ACTION ITEM: From the line with "Twitter (795, 2224)" to the final line, print the records exactly as they are.

DATA LISTING:
Segment Open
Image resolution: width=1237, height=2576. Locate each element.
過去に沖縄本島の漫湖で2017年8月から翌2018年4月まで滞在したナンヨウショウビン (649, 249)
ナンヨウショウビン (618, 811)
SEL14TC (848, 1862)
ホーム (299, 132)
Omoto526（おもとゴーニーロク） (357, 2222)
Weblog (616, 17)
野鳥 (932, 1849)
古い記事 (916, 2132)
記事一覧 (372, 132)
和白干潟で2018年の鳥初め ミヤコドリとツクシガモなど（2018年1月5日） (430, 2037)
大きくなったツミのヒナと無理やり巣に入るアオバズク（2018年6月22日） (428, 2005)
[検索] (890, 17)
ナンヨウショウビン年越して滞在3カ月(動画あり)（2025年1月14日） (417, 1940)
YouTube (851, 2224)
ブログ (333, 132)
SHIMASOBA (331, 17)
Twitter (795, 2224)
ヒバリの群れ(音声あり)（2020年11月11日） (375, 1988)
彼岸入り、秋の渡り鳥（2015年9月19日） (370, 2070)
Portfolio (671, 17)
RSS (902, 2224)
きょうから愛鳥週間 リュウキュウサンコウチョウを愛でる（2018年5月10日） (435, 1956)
Segment Closed
SOLUTION TO THE PROBLEM:
Twitter (795, 2224)
ヒバリの群れ(音声あり)（2020年11月11日） (375, 1988)
彼岸入り、秋の渡り鳥（2015年9月19日） (370, 2070)
Portfolio (671, 17)
RSS (902, 2224)
きょうから愛鳥週間 リュウキュウサンコウチョウを愛でる（2018年5月10日） (435, 1956)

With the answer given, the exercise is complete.